Elle est nécessaire en cas de blessure entraînant une instabilité de la colonne vertébrale. Mais elle peut également soutenir des muscles usés et soulager temporairement les tissus lésés, dans les premiers stades d’une blessure. Si elle est portée sur une longue période, bien après la fin de l’étape initiale de la guérison, elle affaiblira les muscles en se substituant à eux pour maintenir une bonne posture.

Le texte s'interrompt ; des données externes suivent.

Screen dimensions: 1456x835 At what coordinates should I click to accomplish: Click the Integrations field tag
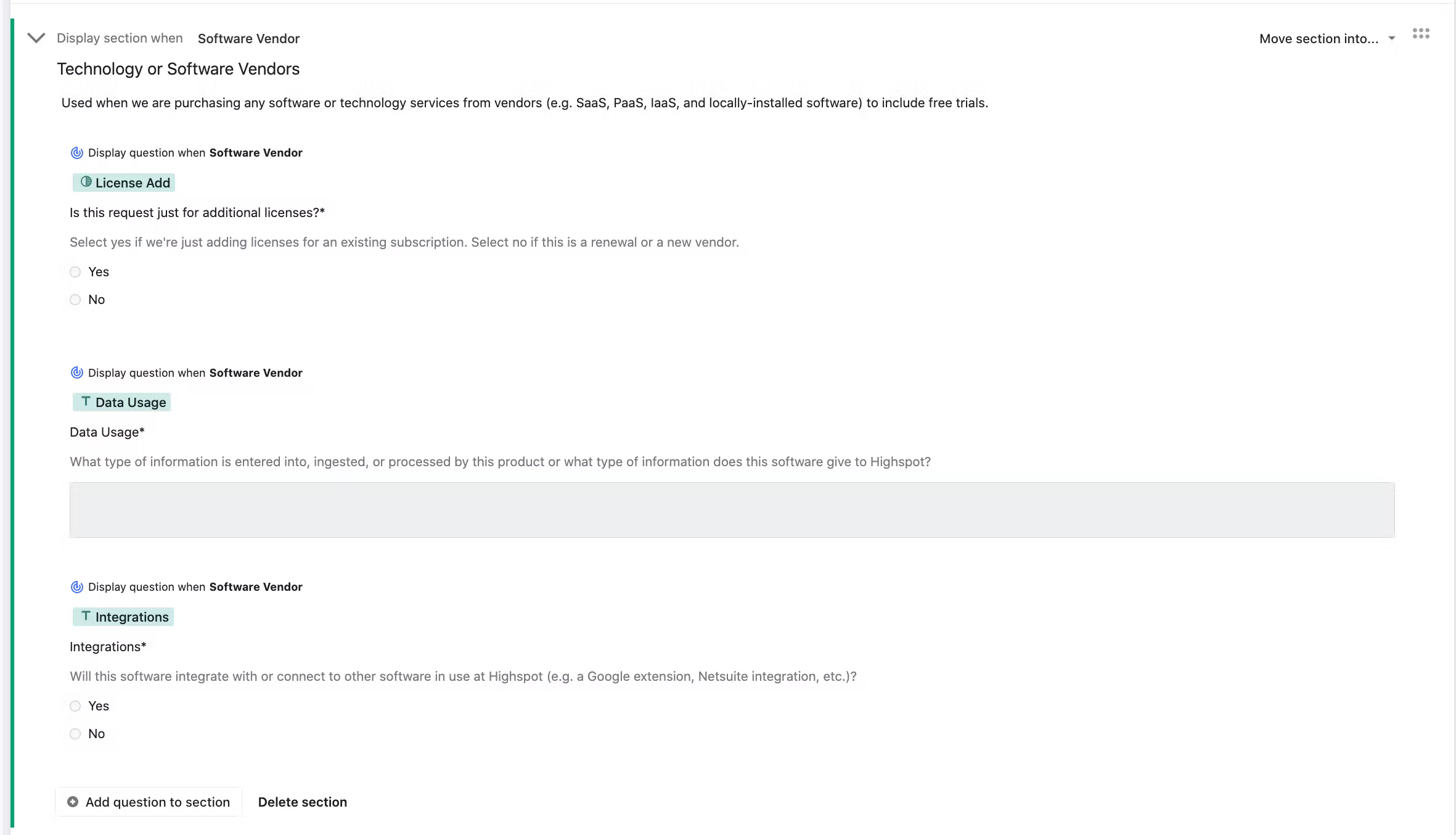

Si trop de mouvements aggraveraient l’arthrite, il a été prouvé qu’une immobilisation totale de la zone retardait la guérison.

Le mieux est de trouver une ceinture qui n’exerce une pression que sur la zone irritée tout en laissant les autres muscles fonctionner. Si les muscles restent inactifs sur une trop longue période, ils s’affaiblissent. Ainsi, une fois la guérison suffisamment avancée, il ne faut porter la ceinture que pour des activités qui nécessitent la protection de la colonne.

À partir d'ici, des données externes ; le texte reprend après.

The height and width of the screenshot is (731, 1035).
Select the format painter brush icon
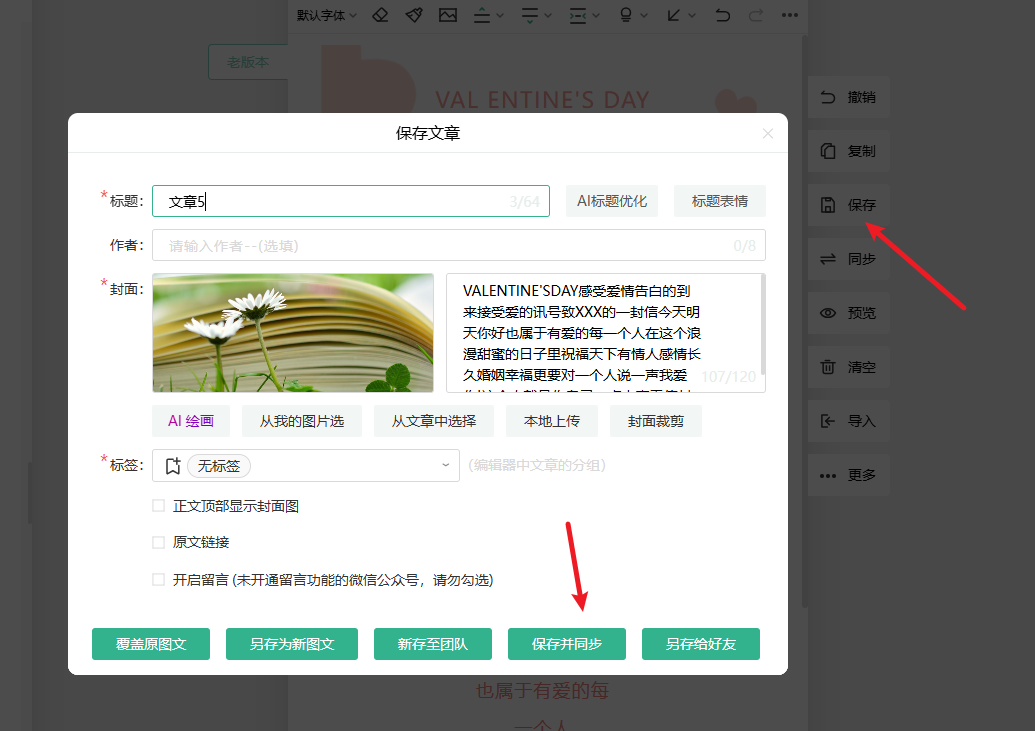coord(414,15)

Si la porter en dormant n’affaiblit pas le système musculaire, certains patients déclarent que porter la ceinture lombaire trop souvent irrite la peau. Ils déclarent également que la pression exercée sur la zone blessée les soulage instantanément. Vous trouverez plus bas les types de ceinture les plus efficaces, équipés d’un coussin d’air gonflable et de poches de glace pour une thérapie par le froid (pour plus d’informations sur la thérapie par le froid, lisez le paragraphe sur les poches de glace).

Trouvez un fauteuil ou une galette de chaise adaptés

Peu importe que vous restiez assis quelques minutes ou quelques heures : vous ne devez jamais sous-estimer les conséquences d’une mauvaise posture. Assis, nous faisons subir à notre dos une pression jusqu’à six fois plus importante que lorsque nous sommes allongés. Mais avec un bon soutien, on peut parer à ce problème. Tout d’abord, demandez-vous si le fauteuil que vous utilisez actuellement répond à vos besoins : il doit correctement soutenir vos lombaires, pour que la colonne garde sa courbe naturelle.

Si ce n’est pas le cas, un coussin lombaire peut combler cette lacune ; mais attention : si le coussin est trop volumineux, il peut compresser et irriter la colonne vertébrale. Sur un bon fauteuil ergonomique, il est possible de régler l’inclinaison et la hauteur ; voici donc quelques conseils pour optimiser le soutien qu’il offre : les pieds doivent être posés par terre, à plat. Tout en réglant l’inclinaison, vous modifierez la position de votre bassin, et donc dirigerez votre dos plus près ou plus loin du dossier. En inclinant le siège vers le bas, vous étendrez le bas du dos et donc accentuerez la courbe lombaire. En l’inclinant vers le haut, vous fléchirez le bas du dos et donc atténuerez la courbe lombaire. Pour un soutien idéal, vous devez combiner l’angle du siège et celui du dossier. Si la hauteur du dossier est réglable, assurez-vous que la bosse du dossier coïncide avec le creux des reins.

Si ces réglages ne suffisent pas à vous apporter un soutien acceptable, il vous faudra un coussin lombaire ou un fauteuil plus ergonomique. Les coussins lombaires doivent pouvoir être réglables en hauteur ; en général, des bandes fixantes permettent de les positionner idéalement, c’est à dire de telle manière que la partie la plus épaisse soit contre le creux de vos reins. Les meilleurs coussins sont ceux qui proposent une épaisseur ajustable au niveau des lombaires, car chaque colonne suit sa propre courbe.